Whether you’re serving B2B customers or your internal staff, a stellar customer experience now includes self-service. DevOps teams, other creators, and teams like HR expect to have self-service IT capability to handle routine tasks, avoid help desk tickets and a wait time for resolution. With organizations looking to conserve resources and IT staff time, self-service IT has experienced a ‘wild west’ rush by teams who relish the autonomy and efficiency it provides. However, self-service IT, like any other platform that touches business and privacy data, needs controls to ensure security, data governance and budget accountability. The challenge is to strike a balance between user empowerment and putting these guard rails in place.

Self-service IT is well suited for activities that are highly repeatable and structured. HR and benefits portals, high-volume IT services such as password resets, software provisioning and knowledge sharing tools are typical use cases. More advanced uses include self-service provisioning of applications or infrastructure and AI-assisted troubleshooting.

A common misconception is that self-service IT can be managed as a “set it and forget it” operation. The reality is that users have varying skills related to automation. Ongoing training and support must occur, with clear instructions on using automated tools. This will enable users to satisfactorily resolve issues and achieve results.

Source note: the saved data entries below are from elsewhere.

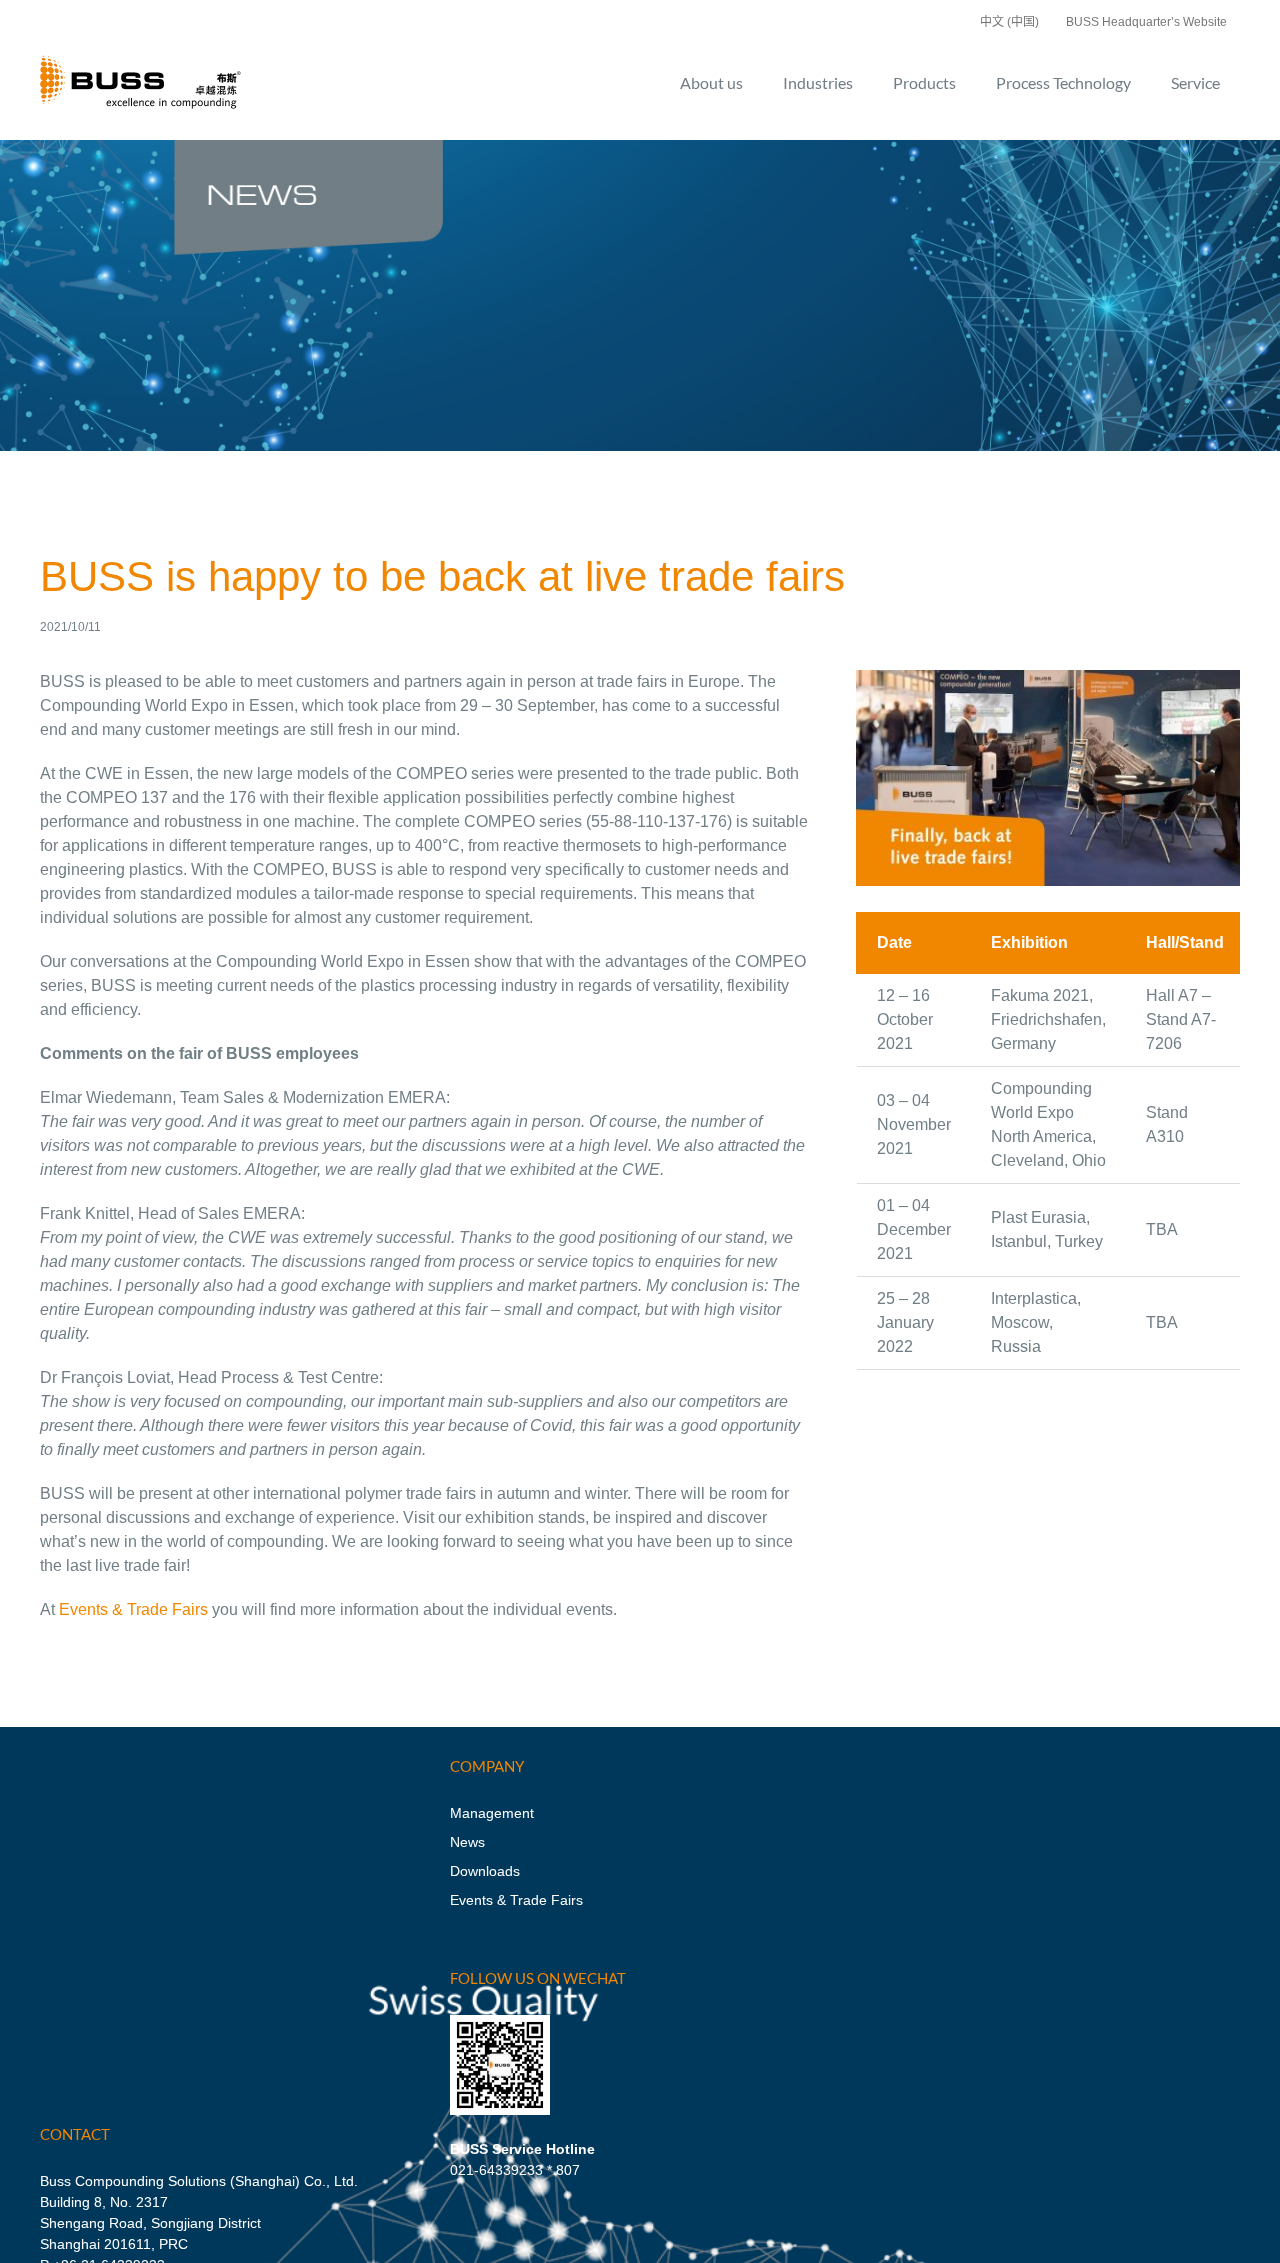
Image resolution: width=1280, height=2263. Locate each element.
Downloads (485, 1871)
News (467, 1842)
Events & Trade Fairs (133, 1609)
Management (492, 1813)
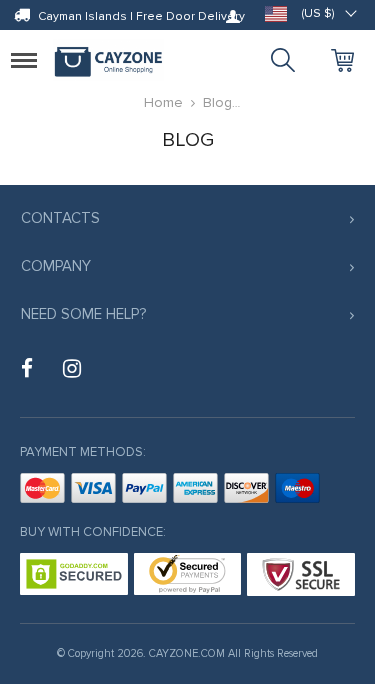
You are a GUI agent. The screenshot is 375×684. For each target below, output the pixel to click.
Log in (233, 16)
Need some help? (83, 314)
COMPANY (56, 266)
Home (163, 102)
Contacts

Sometimes self-service tools don’t provide the desired solution. In these cases, users can be left feeling frustrated and isolated (e.g., “I just want to talk to a person who can help me”). There must be a clear and seamless escalation path for users, giving them the option of human support.

To further a CX-level experience, any self-service platform must have a product owner and support team which proactively seeks user feedback and fine-tunes automation processes based on that feedback.

Taking an omni-channel approach is also important. Just like consumers, self-service IT users want to use chat, SMS, and traditional voice bots, among others. Meeting their customers where they need to be at that moment is key to success with self-service.

Challenges and Controls

It is imperative that IT leaders don’t confuse self-service IT with DIY. While it is valuable to allow users and customers to interact with IT (provisioning, usage, support, etc.), these interactions need to be executed in a carefully constructed and automated fashion. Setting up guard rails enables users to get what they need quickly and easily, while maintaining critical controls. Otherwise, organizations risk self-service IT becoming another version of Shadow IT, which can lead to a security breach, unauthorized network interaction and cost overruns.

As part of implementing controls, self-service platforms should include robust monitoring and analytics related to activity. This allows organizations to get a complete picture of IT support activity and needs.

One example of finding balance between innovation and controls is the recent emphasis on platform engineering (part of the continual evolution of DevOps, DevSecOps, SRE, etc.). A foundational tenet of DevOps is the concept of developer self-service: choose your tool, build it, and run it.  In many cases, however, this has created challenges around security, governance, resiliency/scalability, and cost management. Platform engineering aims to strike a better balance (with modern processes and tooling) that provides the developers the flexibility and agility they need (self service) with the controls that protect the organization. It can also address other aspects that an individual developer or team may not have considered.

The Benefits

Self-service IT helps the employee focus on higher-value tasks and avoid repetitive, error prone tasks that can easily be accomplished through computer aided automation. Its mission is not to reduce the workforce but to support employees’ happiness by giving them time to do meaningful work.

In an era of competitive digital innovation, it also promotes digital literacy among users as they become more adept at navigating automated IT systems.

From an organizational perspective, self-service IT can be a powerful aspect of ITSM, eliminating wasted spend on tasks that can be automated, allowing more time for creativity and innovation, and moving one step closer to a true digital, CX business.